To be honest, one of the nicest things about this trip was the ability to get out and actually experience the tundra. In Shaktoolik, I’ve been keeping myself so busy that I haven’t really had the time to explore as much as I want to. That’s a shame and something that I need to rectify. There’s so much to see and do here that I simply have to make the time or I’ll regret it. As luck would have it, it turns out that I’m something of a charmer and I convinced Erika to hold still long enough to let me take a few pictures. (And came up with a great idea for a photo to take later, which she also consented to.)
After a bit of blueberry and cranberry picking (the blueberries never made it into a bag, but some cranberries did) we fulfilled what for me was one of the primary purposes of the hike: teaching Erika how to shoot a gun. For those of you back home, I know it’s hard to imagine. A twenty-two year old woman who doesn’t know how to shoot a gun. Have no fear though, by the time I finish my tale of the weekend, you’ll be proud of this former East-coast girl. (I keep joking with her that she’s quickly moving away from being a liberal hippie.)
Having successfully fired a few rounds from a .22 long rifle and a .357 pistol (she preferred the rifle) and even hitting what she was aiming at once – not bad for the first time shooting – we headed back to find what everyone else was up to. A few people had gone off to hunt ducks, the rest were hanging out at the camp, and we quickly found that Rosemary is an excellent cook and host. While sitting around and discussing the Inupiat culture and finding out things that we need to know, a call comes in on the CB – there’s a seal headed upriver and Sam is headed back to get it – Rosemary has been wanting a seal since she’s running out of seal oil. (Don’t ask me what all it’s used for, I’m still not entirely sure, but I think it’s eaten, a condiment perhaps.)
Three shots from the rifle later, Sam and Dumma are able to harpoon it and bring it onto the boat. A short ride back up the river and it’s being brought up onto the beach so that it can be skinned.
Excited already by seeing my first seal (and the prospect of learning how it is skinned and butchered) Rosemary offered to teach everyone how to skin the seal (I declined, I’d like to work on my first seal in Shaktoolik) but everyone else who hadn’t already partook. Quite frankly, it’s simply amazing how much fat is on these creatures.

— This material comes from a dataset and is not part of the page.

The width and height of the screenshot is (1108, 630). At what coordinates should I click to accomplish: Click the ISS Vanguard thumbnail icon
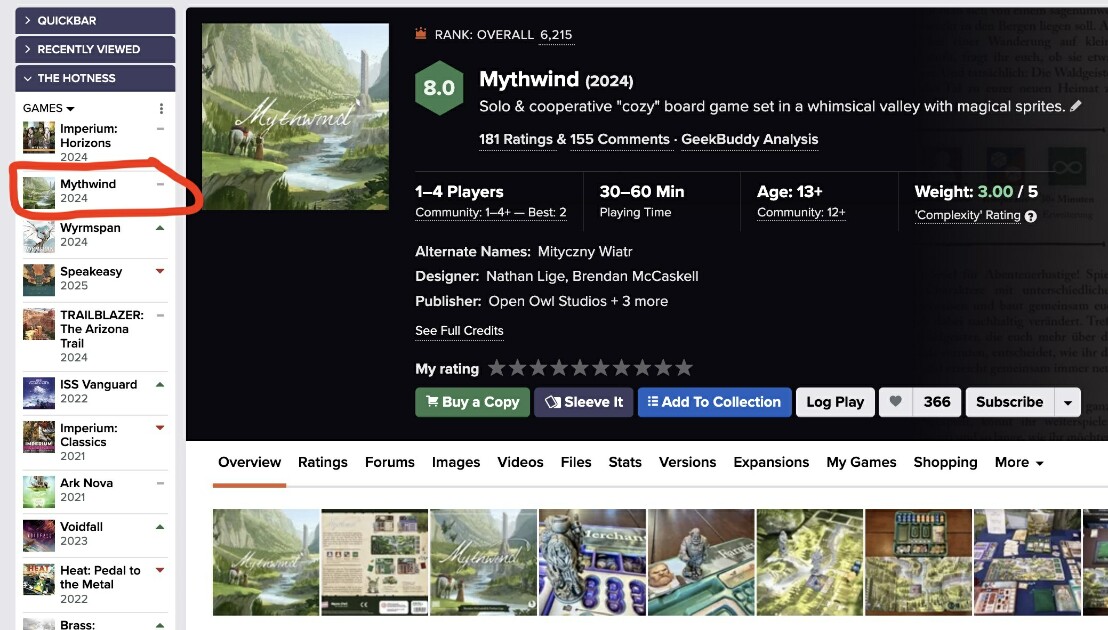point(39,392)
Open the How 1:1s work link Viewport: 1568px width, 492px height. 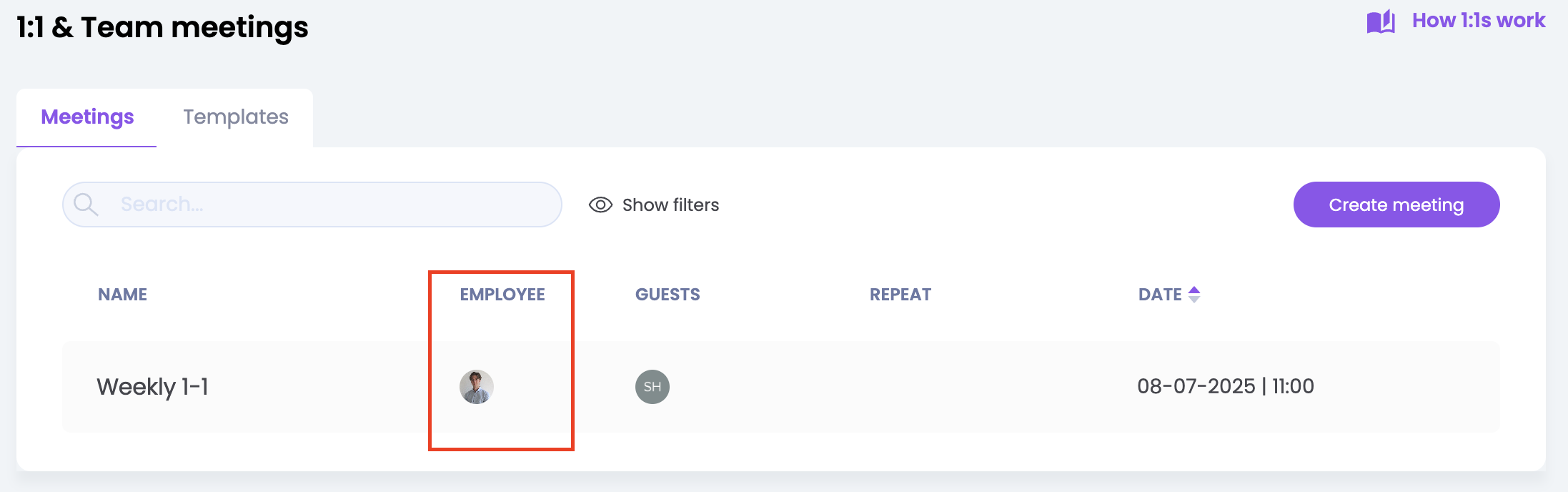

Needless to say, it was an amazing experience, but a lot of work. Rosemary put several hours into the process – it’s no small task butchering a seal, that’s for sure. The rest of the evening was rounded out by paddling on the river in an inflatable raft, eating muktuk and musk ox, guitar playing, singing and a gorgeous sunset. It was truly a night that will stick with me for quite a while.
Sunday around noon we headed back and the rest of the weekend turned into a blur. Laundry in an attempt to get the stink of seal out of our clothes, showering in the school because the boiler was out in the teacher housing, exploring town, heading onto the tundra to try my photo idea. (Erika was an awfully good sport about that, I know I wouldn’t have stood on the tundra with mosquitoes biting in a dress.)
And then, all of a sudden it was Monday morning and the Frontier Airways agent was knocking on the door to pick me up and take me back to Shaktoolik, where a mound of planning awaited me. Despite the mound of work and the fun I had though, Shak is home and it’s good to be back.